Dans l’enceinte de l’Assemblée générale du New Jersey, la gouverneure Mikie Sherrill s’exprimait le 10 mars 2026. Son discours illustre une tendance croissante parmi les démocrates : pointer du doigt les entreprises comme Walmart, Amazon ou McDonald’s, dont les employés bénéficient de programmes sociaux comme Medicaid. L’argument semble simple : comment des salariés de multinationales aussi rentables peuvent-ils dépendre de l’aide publique ?

Pourtant, cette logique repose sur une méconnaissance des mécanismes économiques et des conséquences réelles de telles politiques. Pire, elle pourrait se traduire par des mesures fiscales contre-productives, comme le montrent les projets de loi en cours au New Jersey et au Colorado.

Une accusation infondée : Medicaid n’est pas une subvention aux entreprises

Deux idées fausses sous-tendent cette critique. D’abord, l’idée que Medicaid servirait de subvention déguisée aux grandes entreprises en leur permettant de payer des salaires bas. Pourtant, une étude approfondie menée après l’expansion de Medicaid en 2014 a démontré le contraire : aucune preuve ne montre que l’accès à Medicaid pousse les employeurs à réduire les salaires.

En réalité, les théories économiques suggèrent l’effet inverse. Lorsque les travailleurs ont accès à une couverture santé publique, leur pouvoir de négociation s’améliore. Sans Medicaid, un chômeur pourrait accepter n’importe quel emploi par crainte de ne plus pouvoir se soigner ou se nourrir. Avec Medicaid, il peut refuser des offres insuffisantes et exiger de meilleurs salaires. Ainsi, les programmes sociaux comme Medicaid soutiennent les travailleurs, pas les employeurs.

Des propositions fiscales aux conséquences imprévues

Face aux pressions budgétaires liées aux coupes fédérales dans Medicaid, certains États envisagent de sanctionner les entreprises dont les employés bénéficient de cette aide. Une taxe sur les employeurs de travailleurs Medicaidisés est même en discussion au New Jersey et au Colorado. L’objectif ? Renflouer les caisses de l’État en ciblant les « profiteurs ».

Mais cette approche ignore un risque majeur : elle pourrait fragiliser les travailleurs les plus vulnérables. En pénalisant les entreprises qui emploient des bénéficiaires de Medicaid, les États risquent de réduire les opportunités d’emploi pour les personnes à faible revenu. Qui embauchera un salarié dont l’embauche coûtera plus cher à l’employeur ?

De plus, cette mesure renforce un système que les progressistes critiquent justement : la dépendance à l’assurance santé fournie par l’employeur.
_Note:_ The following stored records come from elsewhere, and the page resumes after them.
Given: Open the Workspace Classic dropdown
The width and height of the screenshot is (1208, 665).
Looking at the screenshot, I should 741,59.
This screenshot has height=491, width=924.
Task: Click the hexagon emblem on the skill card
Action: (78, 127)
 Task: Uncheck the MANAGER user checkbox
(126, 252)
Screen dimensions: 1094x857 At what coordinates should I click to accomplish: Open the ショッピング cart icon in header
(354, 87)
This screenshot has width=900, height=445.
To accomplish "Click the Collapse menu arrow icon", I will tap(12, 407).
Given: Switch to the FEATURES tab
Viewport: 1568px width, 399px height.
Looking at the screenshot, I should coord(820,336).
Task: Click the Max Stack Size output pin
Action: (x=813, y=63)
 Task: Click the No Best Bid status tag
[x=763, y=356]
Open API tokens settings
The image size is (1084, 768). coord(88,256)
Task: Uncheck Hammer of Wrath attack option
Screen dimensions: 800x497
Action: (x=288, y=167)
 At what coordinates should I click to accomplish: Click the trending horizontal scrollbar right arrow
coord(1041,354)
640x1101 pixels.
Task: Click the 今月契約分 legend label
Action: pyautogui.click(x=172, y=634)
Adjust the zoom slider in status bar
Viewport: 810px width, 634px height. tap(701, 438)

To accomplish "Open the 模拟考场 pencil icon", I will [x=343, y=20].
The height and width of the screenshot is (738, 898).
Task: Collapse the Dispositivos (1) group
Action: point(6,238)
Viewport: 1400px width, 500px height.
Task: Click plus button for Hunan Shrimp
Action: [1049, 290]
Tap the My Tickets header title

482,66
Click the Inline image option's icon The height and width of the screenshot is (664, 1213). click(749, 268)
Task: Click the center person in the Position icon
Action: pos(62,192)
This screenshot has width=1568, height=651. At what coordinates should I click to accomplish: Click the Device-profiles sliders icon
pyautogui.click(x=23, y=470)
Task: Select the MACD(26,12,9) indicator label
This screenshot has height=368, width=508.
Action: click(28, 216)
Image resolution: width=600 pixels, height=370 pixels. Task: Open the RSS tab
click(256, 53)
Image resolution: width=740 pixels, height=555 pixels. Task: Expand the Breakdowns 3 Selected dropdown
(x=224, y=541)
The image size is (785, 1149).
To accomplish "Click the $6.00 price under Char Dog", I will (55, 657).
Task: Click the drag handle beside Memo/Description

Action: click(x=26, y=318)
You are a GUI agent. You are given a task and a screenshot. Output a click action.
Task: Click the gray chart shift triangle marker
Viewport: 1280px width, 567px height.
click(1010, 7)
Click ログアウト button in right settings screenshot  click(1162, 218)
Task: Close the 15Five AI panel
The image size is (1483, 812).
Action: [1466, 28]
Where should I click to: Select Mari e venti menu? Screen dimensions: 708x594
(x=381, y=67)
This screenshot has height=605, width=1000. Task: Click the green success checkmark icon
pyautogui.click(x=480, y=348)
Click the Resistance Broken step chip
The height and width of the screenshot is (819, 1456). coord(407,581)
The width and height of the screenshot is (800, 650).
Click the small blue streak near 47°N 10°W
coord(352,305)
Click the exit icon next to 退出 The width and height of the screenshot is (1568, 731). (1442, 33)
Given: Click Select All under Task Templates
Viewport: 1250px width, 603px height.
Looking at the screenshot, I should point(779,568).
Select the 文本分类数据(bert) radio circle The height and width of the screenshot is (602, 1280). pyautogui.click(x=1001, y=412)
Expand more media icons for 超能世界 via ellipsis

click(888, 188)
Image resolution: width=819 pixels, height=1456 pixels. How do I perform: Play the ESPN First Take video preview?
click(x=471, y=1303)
Or, ce modèle est coûteux, inefficace et limite la mobilité professionnelle. Une réforme intelligente de Medicaid devrait au contraire détacher la couverture santé de l’emploi, comme le préconisent de nombreux économistes.

Une vision incohérente de la protection sociale

Derrière cette polémique se cache une contradiction profonde dans la pensée progressiste. D’un côté, les démocrates dénoncent les inégalités salariales et réclament des salaires décents. De l’autre, ils proposent des mesures qui pourraient réduire l’accès à l’emploi pour les travailleurs modestes.

Plutôt que de stigmatiser les entreprises, une politique sociale efficace devrait se concentrer sur l’amélioration des conditions de travail et la création d’emplois stables. Taxer les employeurs de travailleurs Medicaidisés, c’est prendre le problème à l’envers : c’est punir ceux qui offrent des emplois, même précaires, aux personnes qui en ont le plus besoin.

« Medicaid n’est pas une subvention aux entreprises, mais un filet de sécurité pour les travailleurs. Le cibler à tort, c’est risquer de fragiliser ceux qu’on prétend aider. »

Les États-Unis ont besoin d’une réforme ambitieuse de Medicaid, mais pas de mesures punitives qui se retournent contre les plus vulnérables. La solution réside dans un système universel, indépendant de l’employeur, et dans des politiques qui encouragent les entreprises à offrir des salaires dignes – sans recourir à des taxes contre-productives.